Task prompt:
Look through the data below and work out how many lines hold "dropdown"; state only the number.

Provided information:
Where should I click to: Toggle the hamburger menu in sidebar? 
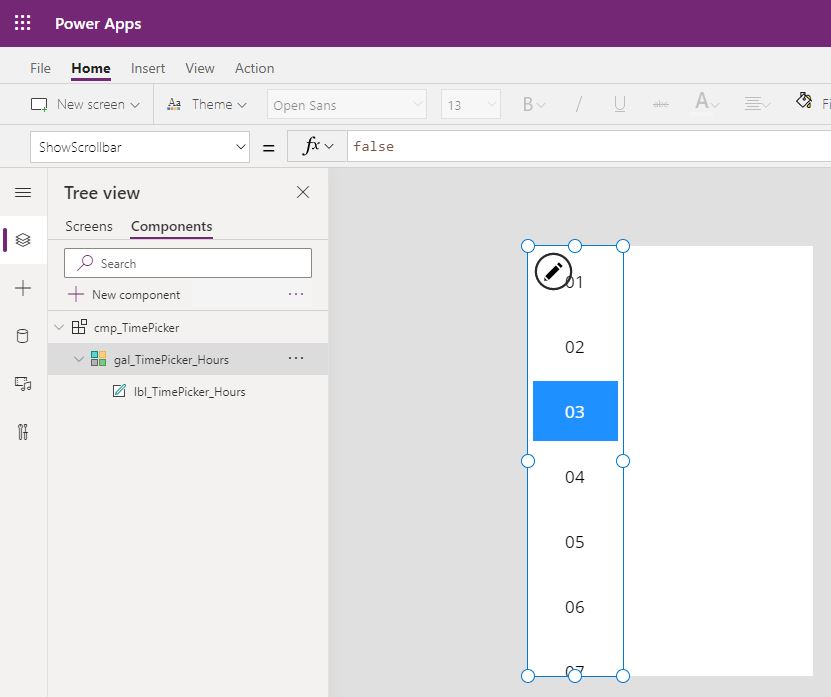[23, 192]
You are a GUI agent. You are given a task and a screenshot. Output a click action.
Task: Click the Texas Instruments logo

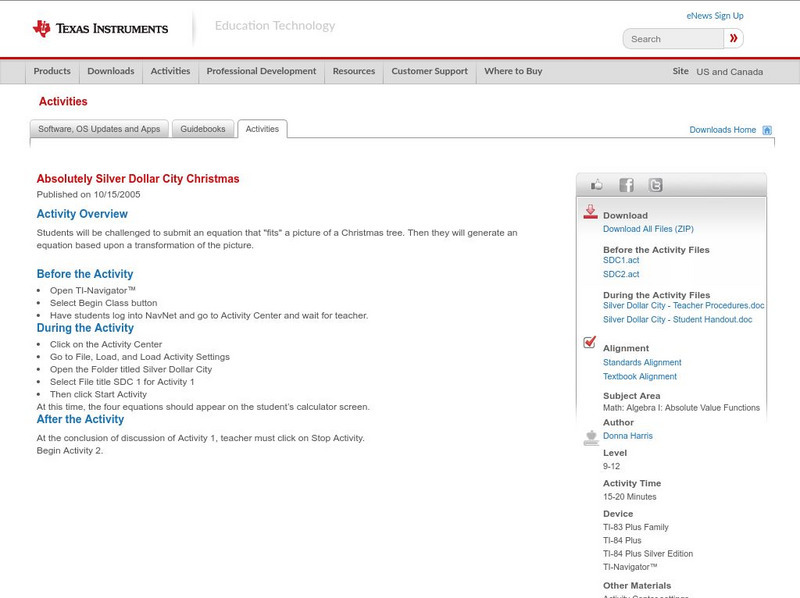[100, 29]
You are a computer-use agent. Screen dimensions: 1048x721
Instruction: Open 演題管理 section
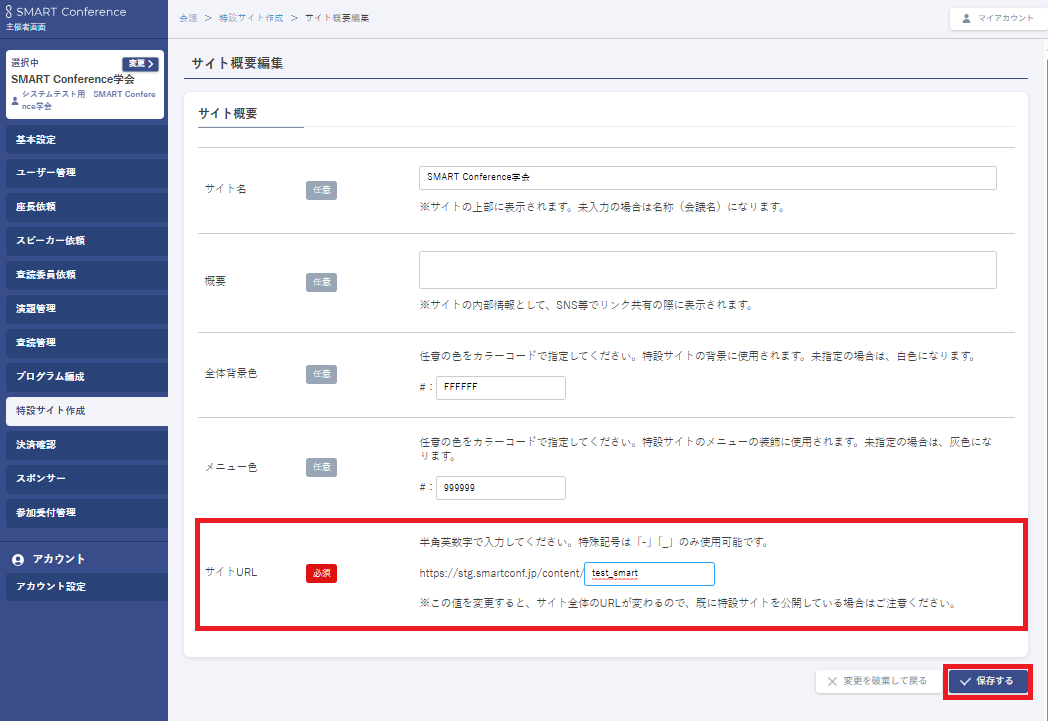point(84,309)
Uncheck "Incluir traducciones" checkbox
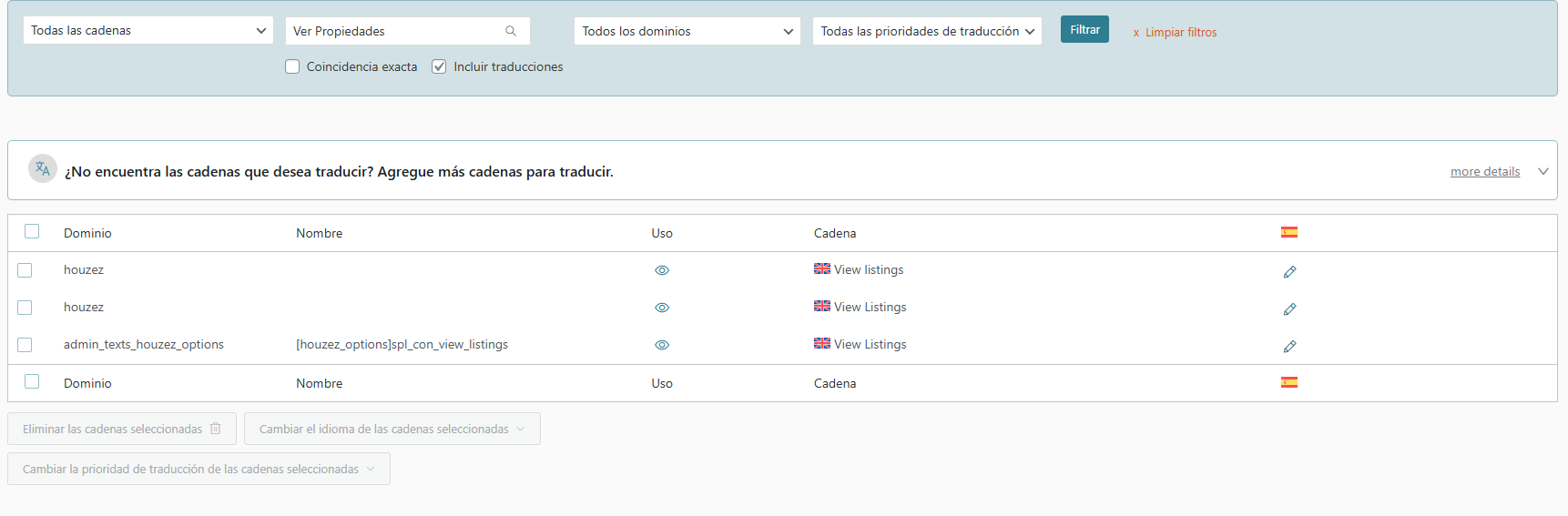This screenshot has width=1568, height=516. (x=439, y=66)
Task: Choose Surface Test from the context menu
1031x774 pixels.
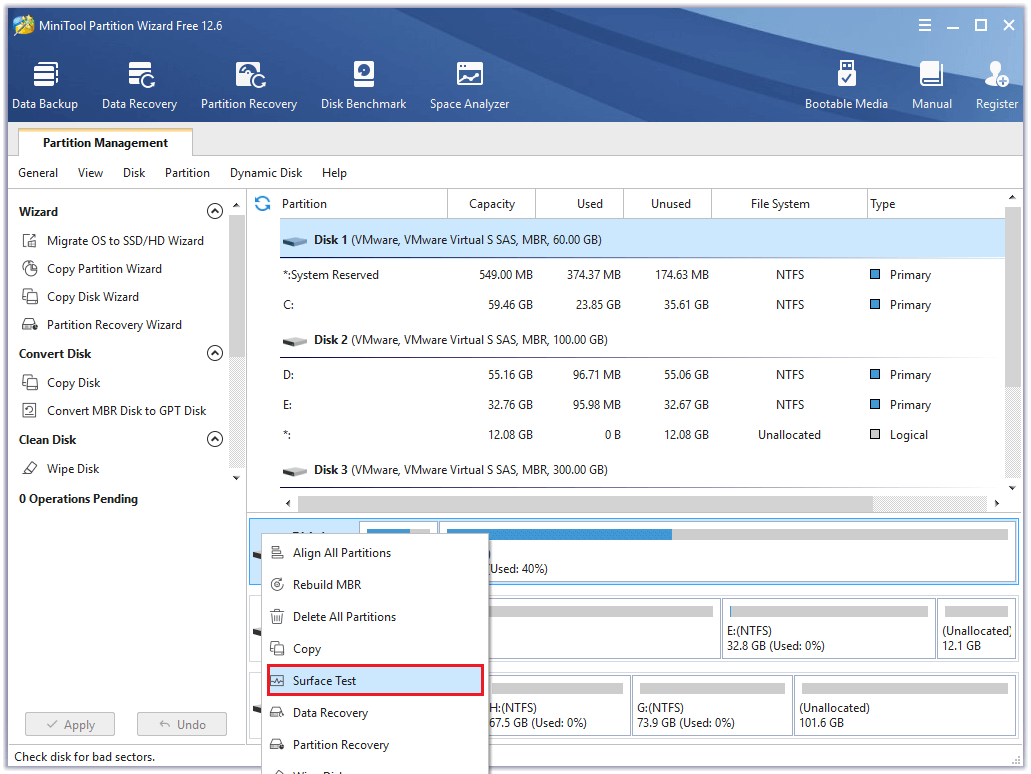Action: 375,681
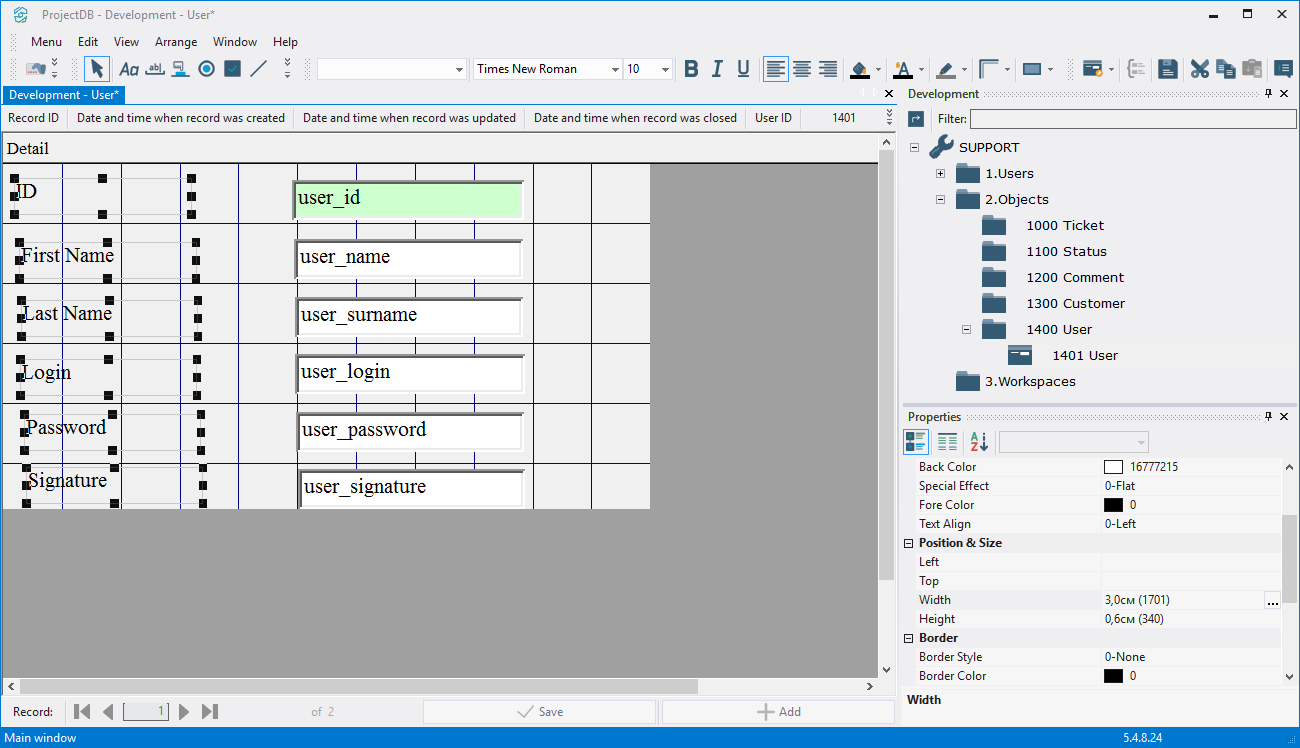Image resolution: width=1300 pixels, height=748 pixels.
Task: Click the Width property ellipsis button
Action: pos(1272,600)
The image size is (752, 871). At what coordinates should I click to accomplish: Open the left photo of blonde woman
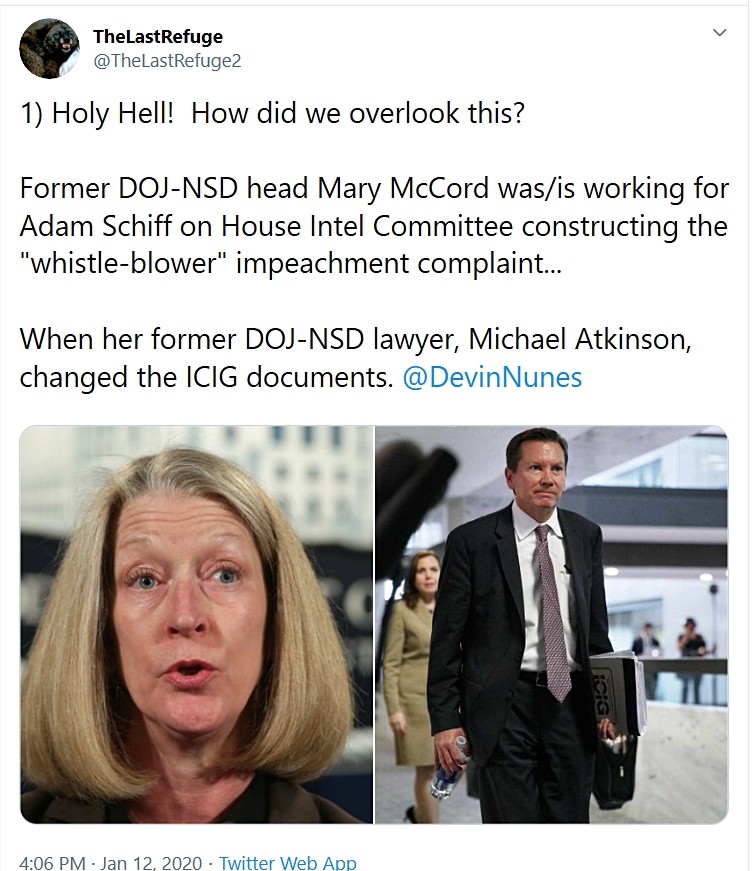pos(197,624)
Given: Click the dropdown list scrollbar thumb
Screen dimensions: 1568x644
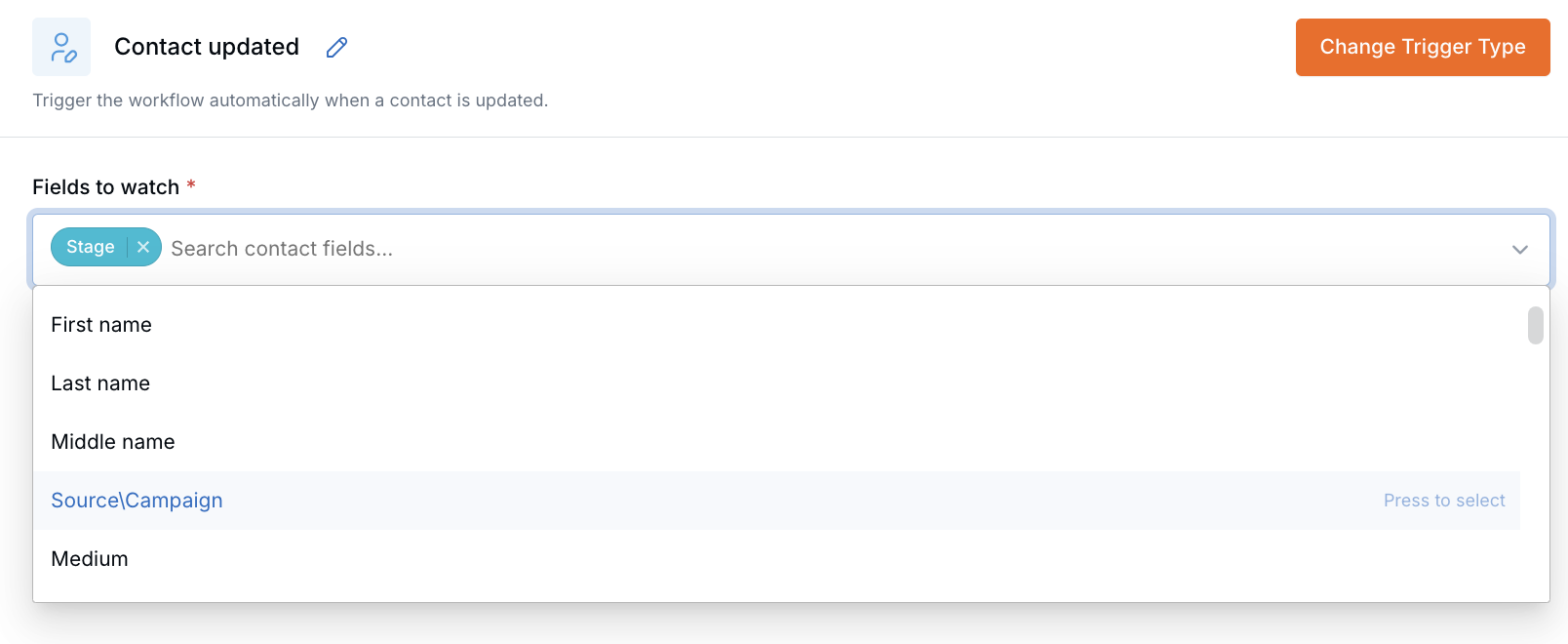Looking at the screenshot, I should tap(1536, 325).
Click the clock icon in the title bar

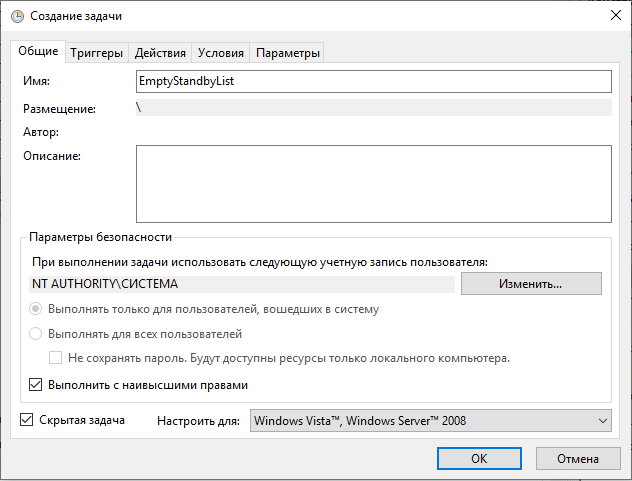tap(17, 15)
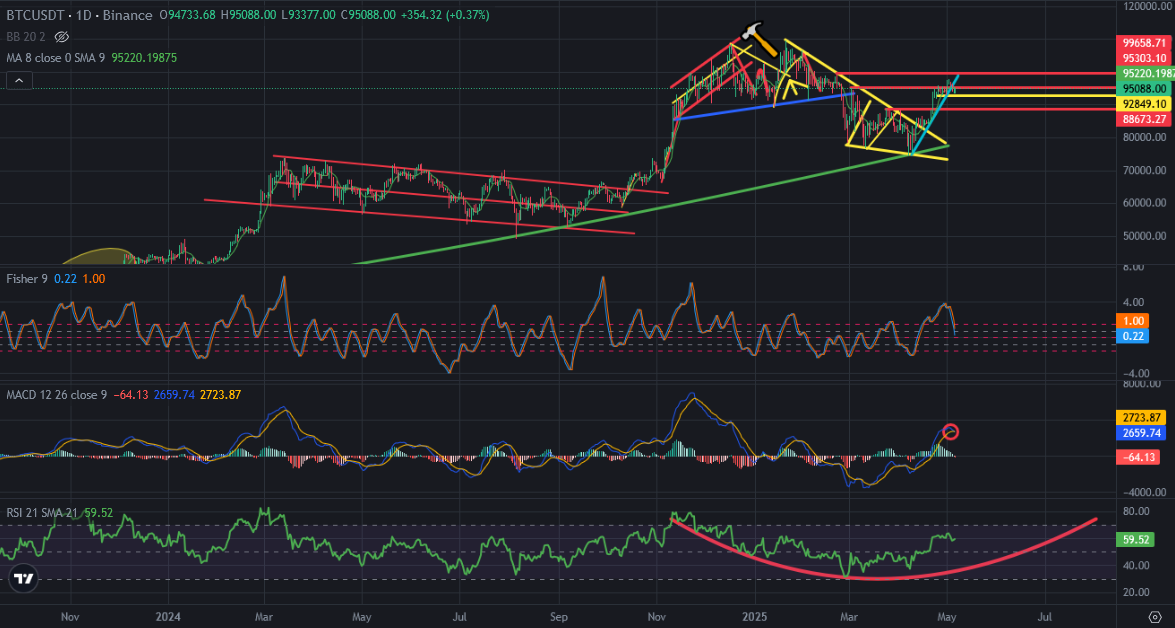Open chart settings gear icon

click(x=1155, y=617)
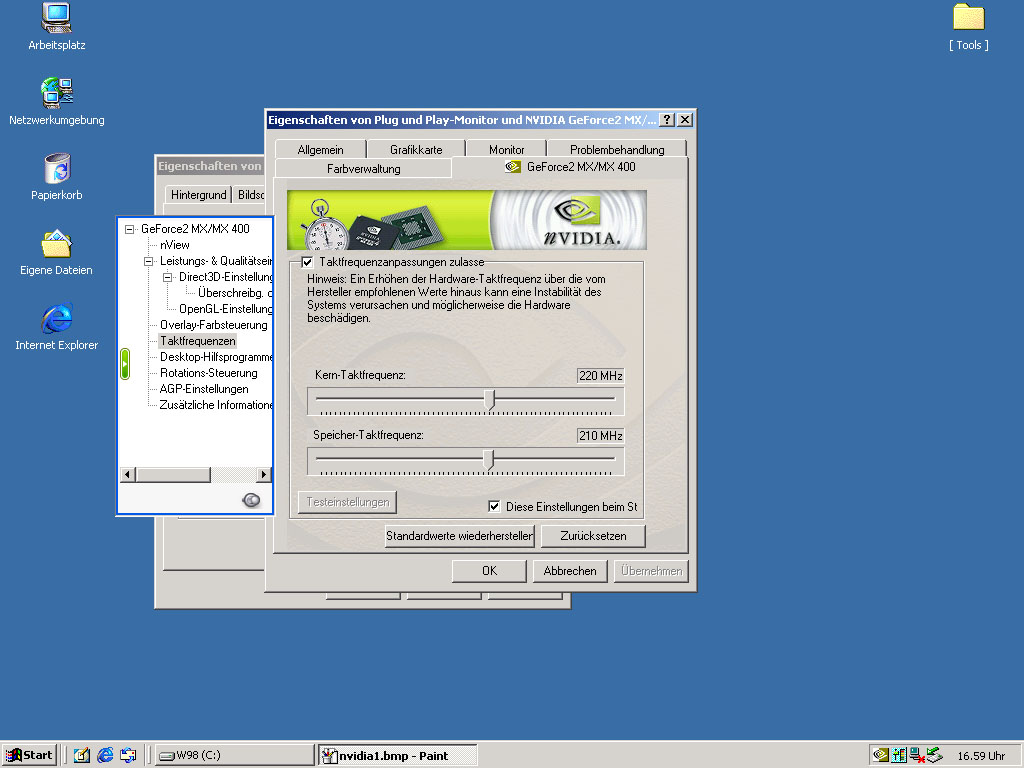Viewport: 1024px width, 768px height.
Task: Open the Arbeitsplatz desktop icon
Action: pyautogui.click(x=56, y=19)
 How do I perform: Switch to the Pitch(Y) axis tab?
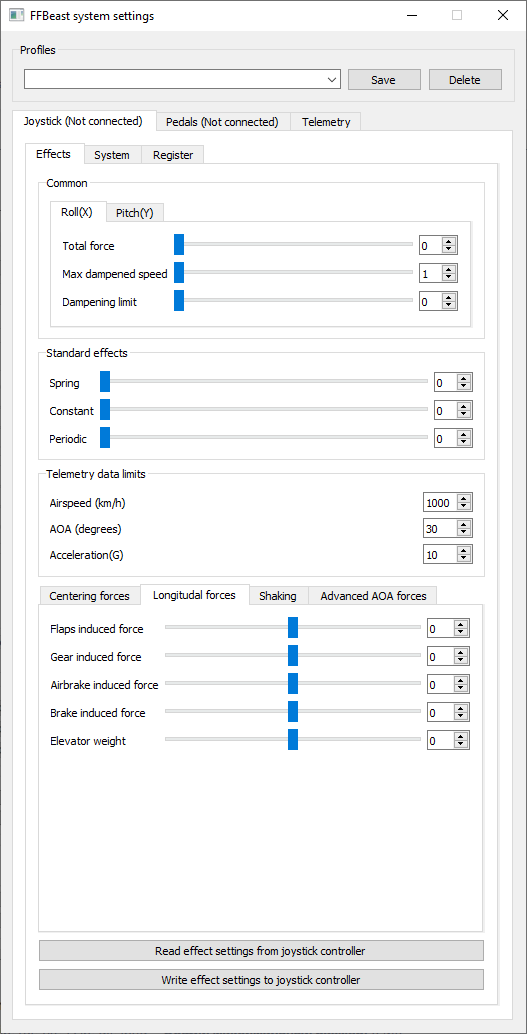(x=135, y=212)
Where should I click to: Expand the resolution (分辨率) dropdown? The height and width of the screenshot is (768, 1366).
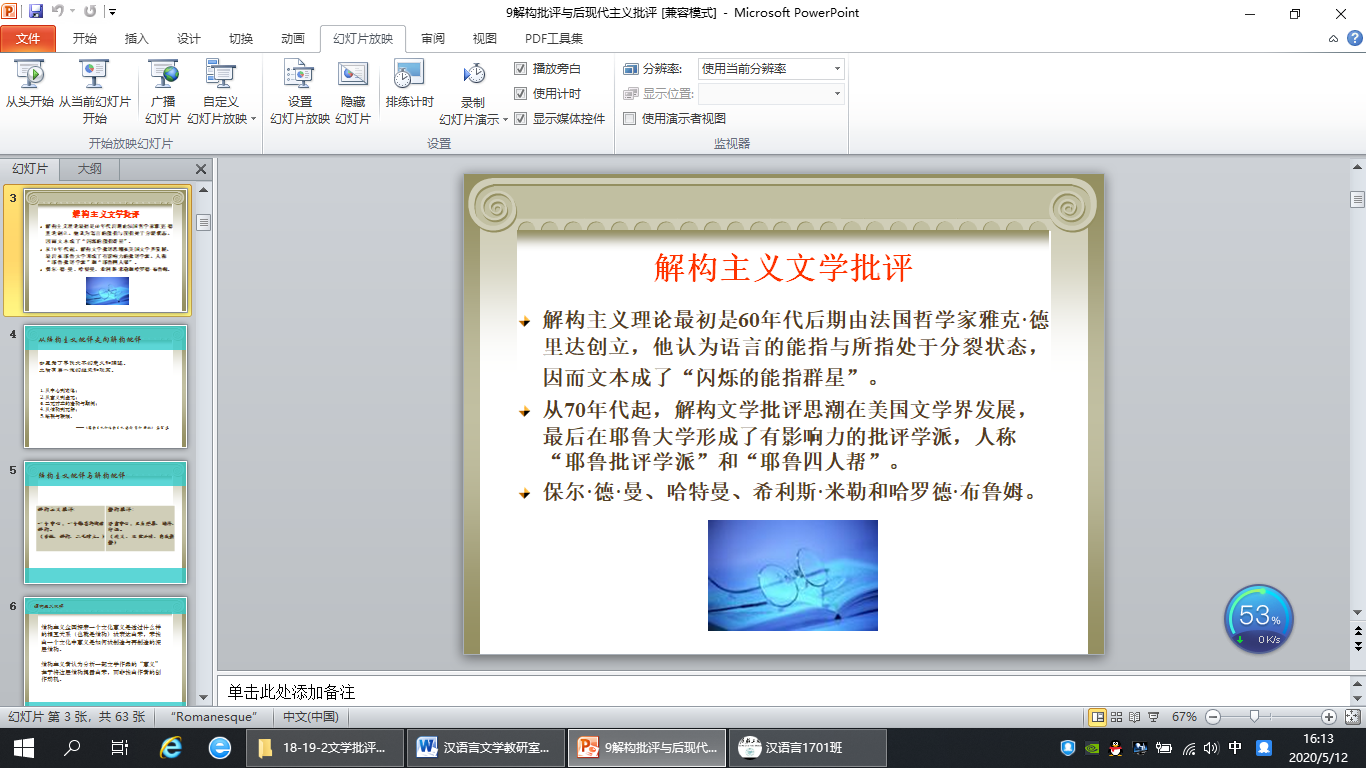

Output for this exercise:
2